With World IBD Day recognised on 19 May, we’re looking at how one lab’s research is tackling this increasingly prevalent condition.
Inflammatory bowel disease (IBD) is a chronic disease of the gut with two major types, ulcerative colitis or Crohn's disease.
There are around seven million people living with IBD globally, including 500,000 in the UK, but it’s still unclear why this disease develops or how best to treat it.
IBD is often a complex disease where changes in the genome, the gut microbiome, and the environment trigger the inflammation. It often affects young people and can be a lifelong illness that increases the risk of other diseases, such as bowel cancer.
With World IBD Day recognised on 19 May, we’re looking at how one lab’s research is tackling this increasingly prevalent condition.
To understand IBD, scientists at the Earlham Institute and the Quadram Institute are studying why the disease takes hold and how bioinformatics can help predict the patient's prognosis and diagnosis more effectively.
Data-driven computational approaches analysing high-throughput sequencing data are applied - with hypothesis-based research - to analyse cellular processes in individual IBD patient cases.
"We are developing resources to understand the differences between IBD patients, providing knowledge and biomarkers for selecting the most efficient and effective therapy sooner,” says Dr Tamás Korcsmáros, joint Group Leader at the Earlham Institute and Quadram Institute.
The Korcsmáros Group lab’s multi-omics analysis integrates genomic datasets through systems biology and machine learning to examine the disease’s genomic structure and predict biomarkers for swift diagnosis.
The team also studies patient-specific mutations and changes in the gut microbiota to identify which microbial supplementation is needed for each patient, along with that most useful to hold the disease in remission.

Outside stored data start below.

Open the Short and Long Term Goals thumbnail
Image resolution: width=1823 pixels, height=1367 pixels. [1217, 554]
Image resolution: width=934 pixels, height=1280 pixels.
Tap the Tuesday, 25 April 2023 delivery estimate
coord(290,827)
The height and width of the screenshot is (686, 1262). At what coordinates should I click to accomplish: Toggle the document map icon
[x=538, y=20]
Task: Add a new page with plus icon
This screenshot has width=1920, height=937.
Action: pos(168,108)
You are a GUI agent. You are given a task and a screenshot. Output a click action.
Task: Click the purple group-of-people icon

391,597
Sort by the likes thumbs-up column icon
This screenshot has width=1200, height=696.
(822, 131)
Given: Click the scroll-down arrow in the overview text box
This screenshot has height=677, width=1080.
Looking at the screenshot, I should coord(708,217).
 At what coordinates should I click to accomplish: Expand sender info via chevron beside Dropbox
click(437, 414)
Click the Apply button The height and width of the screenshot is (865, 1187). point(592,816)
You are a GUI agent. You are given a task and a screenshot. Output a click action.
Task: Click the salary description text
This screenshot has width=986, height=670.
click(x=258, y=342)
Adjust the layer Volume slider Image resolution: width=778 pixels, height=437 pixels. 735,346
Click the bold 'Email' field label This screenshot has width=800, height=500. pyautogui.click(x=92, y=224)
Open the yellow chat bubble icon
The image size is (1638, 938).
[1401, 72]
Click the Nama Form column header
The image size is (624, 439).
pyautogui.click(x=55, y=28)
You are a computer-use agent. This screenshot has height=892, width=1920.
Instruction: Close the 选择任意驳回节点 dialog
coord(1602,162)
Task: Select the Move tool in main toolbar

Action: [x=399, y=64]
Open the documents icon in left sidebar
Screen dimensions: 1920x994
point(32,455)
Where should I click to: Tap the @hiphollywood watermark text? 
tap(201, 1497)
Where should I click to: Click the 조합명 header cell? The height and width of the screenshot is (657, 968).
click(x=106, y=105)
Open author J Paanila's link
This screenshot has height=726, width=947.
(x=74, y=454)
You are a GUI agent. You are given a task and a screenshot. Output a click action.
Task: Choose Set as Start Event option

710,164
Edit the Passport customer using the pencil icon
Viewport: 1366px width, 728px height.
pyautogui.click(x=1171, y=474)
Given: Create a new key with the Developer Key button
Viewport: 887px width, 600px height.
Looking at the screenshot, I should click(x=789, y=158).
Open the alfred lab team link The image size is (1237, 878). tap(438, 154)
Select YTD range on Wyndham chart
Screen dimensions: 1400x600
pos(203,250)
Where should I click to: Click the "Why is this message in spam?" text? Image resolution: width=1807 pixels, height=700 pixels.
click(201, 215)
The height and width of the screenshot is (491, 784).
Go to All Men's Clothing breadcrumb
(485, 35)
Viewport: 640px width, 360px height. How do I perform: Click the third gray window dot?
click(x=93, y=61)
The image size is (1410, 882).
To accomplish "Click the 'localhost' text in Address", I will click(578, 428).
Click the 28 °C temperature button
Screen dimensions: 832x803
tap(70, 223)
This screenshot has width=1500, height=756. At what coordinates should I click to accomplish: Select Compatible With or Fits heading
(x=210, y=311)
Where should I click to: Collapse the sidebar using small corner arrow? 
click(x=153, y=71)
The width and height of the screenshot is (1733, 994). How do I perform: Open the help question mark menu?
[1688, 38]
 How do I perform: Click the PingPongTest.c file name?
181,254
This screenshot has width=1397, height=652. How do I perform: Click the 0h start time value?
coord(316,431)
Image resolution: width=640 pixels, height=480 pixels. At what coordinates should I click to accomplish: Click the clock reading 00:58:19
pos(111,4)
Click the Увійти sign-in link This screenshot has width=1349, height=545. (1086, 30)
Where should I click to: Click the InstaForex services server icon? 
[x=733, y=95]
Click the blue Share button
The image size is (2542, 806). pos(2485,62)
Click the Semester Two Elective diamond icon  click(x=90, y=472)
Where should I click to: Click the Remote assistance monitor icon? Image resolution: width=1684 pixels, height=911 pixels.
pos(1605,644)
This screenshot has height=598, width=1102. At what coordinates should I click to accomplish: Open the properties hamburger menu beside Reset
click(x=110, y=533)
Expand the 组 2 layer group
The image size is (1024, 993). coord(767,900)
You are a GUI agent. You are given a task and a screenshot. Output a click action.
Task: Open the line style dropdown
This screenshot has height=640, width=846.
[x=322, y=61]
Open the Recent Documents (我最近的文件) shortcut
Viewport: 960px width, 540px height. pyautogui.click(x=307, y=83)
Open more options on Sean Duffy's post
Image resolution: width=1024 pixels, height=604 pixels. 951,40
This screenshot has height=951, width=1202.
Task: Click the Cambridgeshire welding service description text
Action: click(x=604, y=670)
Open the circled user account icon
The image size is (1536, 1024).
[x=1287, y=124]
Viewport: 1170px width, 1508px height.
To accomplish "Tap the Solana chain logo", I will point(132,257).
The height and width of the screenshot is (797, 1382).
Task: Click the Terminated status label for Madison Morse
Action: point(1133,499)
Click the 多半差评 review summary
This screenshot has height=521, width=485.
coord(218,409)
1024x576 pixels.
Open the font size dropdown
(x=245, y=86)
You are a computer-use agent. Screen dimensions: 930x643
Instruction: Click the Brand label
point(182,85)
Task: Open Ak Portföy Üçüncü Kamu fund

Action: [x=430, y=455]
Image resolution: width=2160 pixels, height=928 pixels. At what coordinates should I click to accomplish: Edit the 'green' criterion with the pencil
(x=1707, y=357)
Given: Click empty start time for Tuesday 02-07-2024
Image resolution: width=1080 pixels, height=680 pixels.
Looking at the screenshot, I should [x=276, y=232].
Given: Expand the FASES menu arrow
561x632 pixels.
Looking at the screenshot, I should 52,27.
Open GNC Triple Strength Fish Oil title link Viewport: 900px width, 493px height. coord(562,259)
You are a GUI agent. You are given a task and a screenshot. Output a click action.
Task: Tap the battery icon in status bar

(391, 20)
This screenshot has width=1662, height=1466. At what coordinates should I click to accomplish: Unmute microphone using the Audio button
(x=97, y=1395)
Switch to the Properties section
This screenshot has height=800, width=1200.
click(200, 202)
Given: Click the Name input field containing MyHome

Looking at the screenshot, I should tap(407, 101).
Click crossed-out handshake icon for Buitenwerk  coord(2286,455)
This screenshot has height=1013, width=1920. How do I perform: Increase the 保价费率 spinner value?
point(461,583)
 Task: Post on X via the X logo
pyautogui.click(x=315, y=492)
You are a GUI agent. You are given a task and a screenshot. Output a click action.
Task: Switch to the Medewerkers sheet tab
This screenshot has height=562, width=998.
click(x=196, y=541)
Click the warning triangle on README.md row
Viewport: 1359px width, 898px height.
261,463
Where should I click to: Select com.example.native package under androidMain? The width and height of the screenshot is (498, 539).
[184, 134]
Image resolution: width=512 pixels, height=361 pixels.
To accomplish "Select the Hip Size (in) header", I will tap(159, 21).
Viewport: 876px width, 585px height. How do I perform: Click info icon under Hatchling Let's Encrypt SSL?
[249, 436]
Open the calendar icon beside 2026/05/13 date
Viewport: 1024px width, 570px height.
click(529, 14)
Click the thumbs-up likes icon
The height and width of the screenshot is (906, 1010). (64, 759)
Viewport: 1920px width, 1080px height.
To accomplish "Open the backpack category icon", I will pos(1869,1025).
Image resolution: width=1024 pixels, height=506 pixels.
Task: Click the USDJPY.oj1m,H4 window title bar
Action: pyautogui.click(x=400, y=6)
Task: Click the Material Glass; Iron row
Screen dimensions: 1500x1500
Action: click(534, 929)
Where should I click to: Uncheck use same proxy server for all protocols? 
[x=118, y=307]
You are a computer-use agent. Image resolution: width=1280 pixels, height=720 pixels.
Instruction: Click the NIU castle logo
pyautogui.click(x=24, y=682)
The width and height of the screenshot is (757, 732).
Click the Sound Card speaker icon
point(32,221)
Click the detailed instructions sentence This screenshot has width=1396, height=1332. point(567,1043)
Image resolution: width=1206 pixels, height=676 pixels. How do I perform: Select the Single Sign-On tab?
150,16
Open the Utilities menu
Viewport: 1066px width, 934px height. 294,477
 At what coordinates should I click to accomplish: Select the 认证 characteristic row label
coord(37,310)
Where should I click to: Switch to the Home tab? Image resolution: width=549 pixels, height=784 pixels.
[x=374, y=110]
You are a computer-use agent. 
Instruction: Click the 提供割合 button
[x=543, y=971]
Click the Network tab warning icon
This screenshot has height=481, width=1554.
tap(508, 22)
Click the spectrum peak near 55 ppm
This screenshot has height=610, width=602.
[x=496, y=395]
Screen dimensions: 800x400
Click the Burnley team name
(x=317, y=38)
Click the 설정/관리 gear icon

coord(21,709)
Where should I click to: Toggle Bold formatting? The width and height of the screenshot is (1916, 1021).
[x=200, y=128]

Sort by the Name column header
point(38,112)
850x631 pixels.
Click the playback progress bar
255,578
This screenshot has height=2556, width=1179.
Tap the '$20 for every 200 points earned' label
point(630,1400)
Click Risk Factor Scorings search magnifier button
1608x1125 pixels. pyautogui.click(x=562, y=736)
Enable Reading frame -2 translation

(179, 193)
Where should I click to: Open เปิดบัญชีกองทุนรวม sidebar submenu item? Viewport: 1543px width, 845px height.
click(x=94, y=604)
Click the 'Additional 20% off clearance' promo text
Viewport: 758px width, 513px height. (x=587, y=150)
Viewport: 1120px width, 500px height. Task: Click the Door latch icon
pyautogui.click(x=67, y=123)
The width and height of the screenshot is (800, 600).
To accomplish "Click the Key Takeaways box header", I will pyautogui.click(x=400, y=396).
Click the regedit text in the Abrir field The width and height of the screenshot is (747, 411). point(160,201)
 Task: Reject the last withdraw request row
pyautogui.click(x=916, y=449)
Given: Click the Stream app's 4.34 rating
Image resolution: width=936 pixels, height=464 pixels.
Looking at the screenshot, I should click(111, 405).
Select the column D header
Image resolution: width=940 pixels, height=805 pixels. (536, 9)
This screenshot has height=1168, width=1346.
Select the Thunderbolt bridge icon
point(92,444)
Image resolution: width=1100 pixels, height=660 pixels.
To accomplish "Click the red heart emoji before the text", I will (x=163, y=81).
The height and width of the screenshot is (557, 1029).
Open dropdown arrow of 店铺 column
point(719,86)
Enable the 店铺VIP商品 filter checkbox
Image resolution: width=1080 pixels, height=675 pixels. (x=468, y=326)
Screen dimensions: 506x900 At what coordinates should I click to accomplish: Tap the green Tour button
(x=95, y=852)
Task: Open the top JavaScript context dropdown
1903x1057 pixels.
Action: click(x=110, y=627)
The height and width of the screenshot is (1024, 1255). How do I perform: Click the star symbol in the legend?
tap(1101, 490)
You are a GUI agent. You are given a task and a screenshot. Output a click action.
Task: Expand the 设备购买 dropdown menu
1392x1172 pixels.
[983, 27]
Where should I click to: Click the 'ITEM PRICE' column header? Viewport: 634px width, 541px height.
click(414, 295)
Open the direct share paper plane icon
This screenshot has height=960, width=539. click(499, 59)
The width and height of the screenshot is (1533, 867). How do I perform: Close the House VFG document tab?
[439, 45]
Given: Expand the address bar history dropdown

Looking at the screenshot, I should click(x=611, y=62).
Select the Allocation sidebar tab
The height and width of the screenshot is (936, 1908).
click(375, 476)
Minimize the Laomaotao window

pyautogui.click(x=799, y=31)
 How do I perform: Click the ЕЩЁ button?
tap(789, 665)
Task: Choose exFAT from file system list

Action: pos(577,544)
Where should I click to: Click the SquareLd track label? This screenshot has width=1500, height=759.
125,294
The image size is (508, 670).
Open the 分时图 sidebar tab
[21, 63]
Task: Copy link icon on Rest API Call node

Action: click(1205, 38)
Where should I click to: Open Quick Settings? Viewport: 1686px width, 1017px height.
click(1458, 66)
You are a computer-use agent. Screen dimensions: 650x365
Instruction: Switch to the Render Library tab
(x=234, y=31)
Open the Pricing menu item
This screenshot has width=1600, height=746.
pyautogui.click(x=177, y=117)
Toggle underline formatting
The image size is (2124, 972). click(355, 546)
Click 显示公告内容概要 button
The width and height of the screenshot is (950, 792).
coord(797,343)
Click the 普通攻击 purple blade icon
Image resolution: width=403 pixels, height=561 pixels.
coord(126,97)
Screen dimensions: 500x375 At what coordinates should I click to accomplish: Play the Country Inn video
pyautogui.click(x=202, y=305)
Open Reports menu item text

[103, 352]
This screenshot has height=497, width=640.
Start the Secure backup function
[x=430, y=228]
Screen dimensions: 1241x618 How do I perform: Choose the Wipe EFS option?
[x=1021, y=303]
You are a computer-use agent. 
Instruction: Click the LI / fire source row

“IBD patients are unique in their genetic makeup, microbiome, and how they respond to treatment,” said Dr Korcsmáros. “We develop tools and research projects to understand how these contribute to the onset of IBD and prevent relapse.”
The Group was part of a recent review exploring the disruption of microbial communities involved in many chronic diseases, including IBD. They helped describe the array of advanced computational tools available that can fill in some of the large knowledge gaps that exist in how mechanisms of the microbiota affect patients.
The overview provides examples for computational approaches that investigate cell interactions between specific microbes and individual hosts, detailing the opportunities this presents for clinical research and uncovering mechanisms for therapeutic interventions and patient diagnosis.
Every IBD patient is different. Our patient-specific IBD research investigates the individual combination of the genome, gut microbiome and clinical therapy response.
To delve deeper into the study of cell interactions in IBD, the Group is developing new resources that apply to single‐cell data. These analyses provide mechanistic insights into individual cell types and their changes.
Knowledge of intercellular communication is scarce and not linked to intracellular processes. This molecular understanding is key in biological processes for omics data analysis.
To address this, they have combined over a hundred resources covering interactions and roles of proteins in inter- and intracellular cell signaling and gene regulation.
The open data resource, OmniPath, provides a central access point for multi-omics analysis, along with workflows and tutorials for human, mouse and rat data.
OmniPath has already demonstrated its effectiveness in exploring novel cell-cell interaction in ulcerative colitis as well as in studying SARS-CoV-2 infection.
We are developing resources to understand the differences between IBD patients; providing knowledge and biomarkers for selecting the most efficient and effective therapy sooner.
Looking closer at how IBD causes alterations in the gut microbiota, the Group has utilised organoid-based models to better understand the role of the host-microbiota interactions in IBD - in particular, the intestinal epithelial (protective cell layer) level.
An organoid is a miniaturised and simplified version of an organ, derived from tissue cells that can self-organise and renew into a three-dimensional culture to show realistic micro-anatomy.
New advancements in organoid technology are pivotal in the study of IBD and the discovery of novel microbial therapies.
The Group conducted a comprehensive review of organoid models, benchmarking their suitability and limitations for studying host-microbe interactions in IBD and highlighting their practicality.
These include applications such as organoid biobanks for microbial screening and ‘omics technologies, drawing upon their potential for further insight into the disease’s mechanisms and, eventually, personalised medicine.
“Every IBD patient is different,” explains Dr Korcsmáros. “Our patient-specific IBD research investigates the individual combination of the genome, gut microbiome and clinical therapy response to demonstrate how personalised microbial therapies can improve the disease course.”
Group Leader Dr Tamás Korcsmáros will be Guest Editor for the upcoming special issue: “Multidisciplinary Approaches in IBD Genetics" in the journal Genes. The issue is open for submissions till 5 July 2021.
The Korcsmáros Group works with the IBD Centre in Leuven (Belgium) and the Nick Powell Lab at Imperial College London.